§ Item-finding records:
## Start
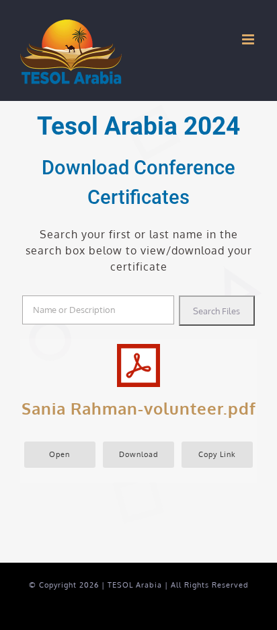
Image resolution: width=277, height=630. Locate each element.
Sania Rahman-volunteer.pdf (139, 408)
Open (59, 454)
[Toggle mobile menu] (249, 39)
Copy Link (217, 454)
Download (139, 454)
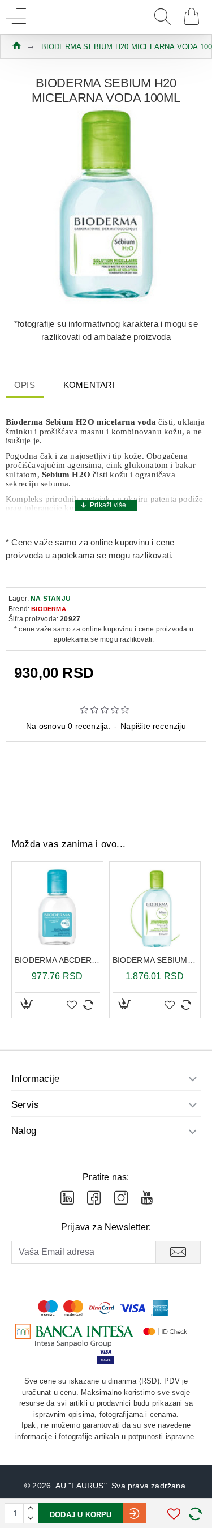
## End
§ WHAT THE TASK ASKS:
Can you rewrite all the records above, replacing "Locate" with "Find" and changing nothing else, and leave the pictures out?

§ SOLUTION FOR THIS TASK:
Image resolution: width=277, height=630. Find each element.
Sania Rahman-volunteer.pdf (139, 408)
Open (59, 454)
[Toggle mobile menu] (249, 39)
Copy Link (217, 454)
Download (139, 454)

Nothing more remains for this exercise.